2.6 Other significant terms
During the charter period of the First Bareboat Charterparties, CS Container Lines shall:
-
(i) be responsible for all necessary repair of the Container Vessels;
-
(ii) insure each of the Container Vessels against marine, war and compensation risks; and
-
(iii) have the right to re-charter the Container Vessels, but CS Container Lines shall be entitled to the rights and be liable for the relevant obligations under the First Bareboat Charterparties.
During the charter period of the First Bareboat Charterparties, the Company is not allowed to transfer its ownership of the Container Vessels or assign the right to receive any of the charter payments.

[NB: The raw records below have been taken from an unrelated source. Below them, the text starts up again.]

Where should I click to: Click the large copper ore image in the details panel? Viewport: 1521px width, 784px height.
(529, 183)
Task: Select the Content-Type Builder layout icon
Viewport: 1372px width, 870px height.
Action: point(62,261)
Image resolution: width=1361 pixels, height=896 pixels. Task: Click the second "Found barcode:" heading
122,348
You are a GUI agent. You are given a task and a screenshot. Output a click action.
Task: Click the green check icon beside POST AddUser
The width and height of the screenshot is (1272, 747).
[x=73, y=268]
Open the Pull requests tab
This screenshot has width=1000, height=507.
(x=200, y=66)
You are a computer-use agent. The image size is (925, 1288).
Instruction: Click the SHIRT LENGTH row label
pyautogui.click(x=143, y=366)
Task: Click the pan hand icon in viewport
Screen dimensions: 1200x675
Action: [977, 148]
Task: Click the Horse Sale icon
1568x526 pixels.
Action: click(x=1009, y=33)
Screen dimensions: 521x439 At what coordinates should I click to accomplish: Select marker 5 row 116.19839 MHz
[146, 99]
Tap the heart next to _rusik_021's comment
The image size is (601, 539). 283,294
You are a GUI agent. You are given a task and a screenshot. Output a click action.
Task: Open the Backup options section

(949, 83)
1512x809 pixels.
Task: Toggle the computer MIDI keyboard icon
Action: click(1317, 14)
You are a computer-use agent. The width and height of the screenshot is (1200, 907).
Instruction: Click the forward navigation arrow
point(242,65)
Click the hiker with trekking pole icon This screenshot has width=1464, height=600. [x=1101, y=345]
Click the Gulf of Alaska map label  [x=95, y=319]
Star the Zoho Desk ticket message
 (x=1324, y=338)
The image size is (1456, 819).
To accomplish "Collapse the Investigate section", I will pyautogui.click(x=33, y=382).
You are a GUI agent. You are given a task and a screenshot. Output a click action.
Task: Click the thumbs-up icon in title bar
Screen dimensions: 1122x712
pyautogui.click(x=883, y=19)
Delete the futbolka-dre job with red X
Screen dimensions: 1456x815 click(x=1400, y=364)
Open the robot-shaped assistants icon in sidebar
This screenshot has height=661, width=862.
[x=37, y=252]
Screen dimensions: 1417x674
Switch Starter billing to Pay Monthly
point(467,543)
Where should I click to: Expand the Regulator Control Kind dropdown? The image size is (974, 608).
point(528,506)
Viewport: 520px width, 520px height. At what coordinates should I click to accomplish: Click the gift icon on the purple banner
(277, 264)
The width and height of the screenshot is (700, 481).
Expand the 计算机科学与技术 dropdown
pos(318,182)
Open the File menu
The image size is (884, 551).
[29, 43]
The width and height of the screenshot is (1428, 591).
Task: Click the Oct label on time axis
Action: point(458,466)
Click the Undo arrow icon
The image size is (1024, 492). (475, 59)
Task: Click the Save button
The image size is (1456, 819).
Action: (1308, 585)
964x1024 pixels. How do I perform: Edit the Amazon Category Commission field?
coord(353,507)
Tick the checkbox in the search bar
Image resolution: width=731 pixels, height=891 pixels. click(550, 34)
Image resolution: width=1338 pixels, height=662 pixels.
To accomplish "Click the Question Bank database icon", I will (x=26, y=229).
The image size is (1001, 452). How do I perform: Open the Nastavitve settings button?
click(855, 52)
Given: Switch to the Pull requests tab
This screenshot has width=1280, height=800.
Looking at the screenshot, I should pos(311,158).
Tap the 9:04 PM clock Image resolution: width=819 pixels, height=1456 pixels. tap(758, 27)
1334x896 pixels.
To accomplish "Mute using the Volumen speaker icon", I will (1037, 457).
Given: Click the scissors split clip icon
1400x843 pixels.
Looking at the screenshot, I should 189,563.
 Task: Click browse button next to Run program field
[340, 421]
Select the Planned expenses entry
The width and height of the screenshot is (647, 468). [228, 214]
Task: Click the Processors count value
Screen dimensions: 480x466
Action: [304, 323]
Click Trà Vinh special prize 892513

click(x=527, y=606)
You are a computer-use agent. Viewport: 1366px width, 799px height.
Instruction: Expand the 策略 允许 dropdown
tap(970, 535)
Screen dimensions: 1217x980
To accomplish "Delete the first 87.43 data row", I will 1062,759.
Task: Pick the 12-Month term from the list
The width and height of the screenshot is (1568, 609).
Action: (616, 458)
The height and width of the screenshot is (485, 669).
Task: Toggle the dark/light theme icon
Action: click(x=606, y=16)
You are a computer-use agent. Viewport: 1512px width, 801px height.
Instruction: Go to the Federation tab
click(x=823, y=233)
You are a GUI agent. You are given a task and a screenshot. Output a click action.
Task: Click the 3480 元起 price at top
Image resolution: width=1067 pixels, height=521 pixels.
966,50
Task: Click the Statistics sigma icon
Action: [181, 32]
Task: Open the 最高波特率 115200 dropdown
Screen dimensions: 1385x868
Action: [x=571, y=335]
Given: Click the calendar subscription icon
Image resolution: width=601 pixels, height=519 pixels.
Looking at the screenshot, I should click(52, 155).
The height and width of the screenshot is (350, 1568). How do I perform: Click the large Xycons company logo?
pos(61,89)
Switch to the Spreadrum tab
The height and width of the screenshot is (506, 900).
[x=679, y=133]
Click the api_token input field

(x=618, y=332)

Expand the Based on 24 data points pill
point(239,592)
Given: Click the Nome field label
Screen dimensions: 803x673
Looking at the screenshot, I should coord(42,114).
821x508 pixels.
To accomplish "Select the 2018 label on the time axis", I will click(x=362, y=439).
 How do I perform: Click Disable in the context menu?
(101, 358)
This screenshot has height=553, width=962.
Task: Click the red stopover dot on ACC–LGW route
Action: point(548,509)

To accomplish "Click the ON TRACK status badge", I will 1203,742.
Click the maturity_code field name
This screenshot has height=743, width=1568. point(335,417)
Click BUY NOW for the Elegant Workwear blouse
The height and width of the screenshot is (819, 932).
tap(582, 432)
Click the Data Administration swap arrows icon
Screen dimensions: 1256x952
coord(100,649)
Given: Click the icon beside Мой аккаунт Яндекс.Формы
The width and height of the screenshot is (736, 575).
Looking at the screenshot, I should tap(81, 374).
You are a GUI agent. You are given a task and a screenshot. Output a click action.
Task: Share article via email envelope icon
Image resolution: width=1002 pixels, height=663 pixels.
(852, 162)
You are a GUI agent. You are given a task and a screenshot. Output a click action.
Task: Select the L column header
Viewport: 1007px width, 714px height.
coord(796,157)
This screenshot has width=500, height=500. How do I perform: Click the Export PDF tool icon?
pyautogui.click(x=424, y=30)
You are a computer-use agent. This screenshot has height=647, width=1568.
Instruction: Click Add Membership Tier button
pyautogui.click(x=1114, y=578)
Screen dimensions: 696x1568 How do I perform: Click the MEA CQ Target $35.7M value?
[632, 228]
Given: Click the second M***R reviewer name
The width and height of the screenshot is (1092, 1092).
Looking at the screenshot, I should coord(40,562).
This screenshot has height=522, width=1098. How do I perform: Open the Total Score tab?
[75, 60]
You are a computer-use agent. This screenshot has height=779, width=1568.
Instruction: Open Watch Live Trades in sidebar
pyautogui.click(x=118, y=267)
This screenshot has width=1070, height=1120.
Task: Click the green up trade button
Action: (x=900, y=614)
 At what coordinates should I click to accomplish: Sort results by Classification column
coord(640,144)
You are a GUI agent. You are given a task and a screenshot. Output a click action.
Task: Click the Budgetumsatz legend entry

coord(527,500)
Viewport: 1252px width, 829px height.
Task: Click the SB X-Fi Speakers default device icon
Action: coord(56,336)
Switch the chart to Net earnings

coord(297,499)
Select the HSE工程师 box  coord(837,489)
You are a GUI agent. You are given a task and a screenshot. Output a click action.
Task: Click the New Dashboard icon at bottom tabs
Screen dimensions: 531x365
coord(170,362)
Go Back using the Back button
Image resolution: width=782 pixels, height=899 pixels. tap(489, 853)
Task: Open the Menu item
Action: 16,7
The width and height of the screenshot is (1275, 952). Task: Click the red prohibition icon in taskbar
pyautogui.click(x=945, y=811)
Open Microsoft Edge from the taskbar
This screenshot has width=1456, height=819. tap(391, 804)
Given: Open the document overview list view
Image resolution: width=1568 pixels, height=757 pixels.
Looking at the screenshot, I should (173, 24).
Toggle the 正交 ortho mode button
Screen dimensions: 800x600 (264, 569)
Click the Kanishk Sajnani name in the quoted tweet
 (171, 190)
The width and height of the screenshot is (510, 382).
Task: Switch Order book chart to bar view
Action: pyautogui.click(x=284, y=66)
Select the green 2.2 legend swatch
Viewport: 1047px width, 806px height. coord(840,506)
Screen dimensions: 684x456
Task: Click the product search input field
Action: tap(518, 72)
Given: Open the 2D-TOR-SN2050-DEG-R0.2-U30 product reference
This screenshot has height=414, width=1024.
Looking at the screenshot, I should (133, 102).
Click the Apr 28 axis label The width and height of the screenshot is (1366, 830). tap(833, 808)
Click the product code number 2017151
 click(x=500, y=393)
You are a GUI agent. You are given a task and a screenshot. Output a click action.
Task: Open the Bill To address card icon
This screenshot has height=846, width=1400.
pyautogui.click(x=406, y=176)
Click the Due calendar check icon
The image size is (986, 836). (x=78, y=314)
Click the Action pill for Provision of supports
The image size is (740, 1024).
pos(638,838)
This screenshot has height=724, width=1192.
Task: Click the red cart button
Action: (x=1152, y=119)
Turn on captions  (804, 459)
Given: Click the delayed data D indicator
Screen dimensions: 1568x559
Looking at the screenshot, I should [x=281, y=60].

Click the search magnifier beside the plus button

Should any dispute arise between the Company and CS Container Lines in respect of the First Bareboat Charterparties, which remains unresolved after reasonable discussions, such dispute shall be referred to the China Maritime Arbitration Committee for arbitration in Shanghai, the PRC.
The First Bareboat Charterparties are subject to confirmation, ratification and approval by the Independent Shareholders at the EGM. The First Bareboat Charterparties will be terminated if the Independent Shareholders do not approve the resolution approving the entering into of the First Bareboat Charterparties at the EGM.
2.7 Annual Cap
The annual aggregate charter payment which is estimated to be payable by CS Container Lines to the Company for each of the three financial years ended 31 December 2007 is US$4,088,000 (RMB31,682,000).
The historical charter payment paid by CS Container Lines for the Container Vessels to the Company for the three financial years ended 31 December 2004 was RMB18,980,000.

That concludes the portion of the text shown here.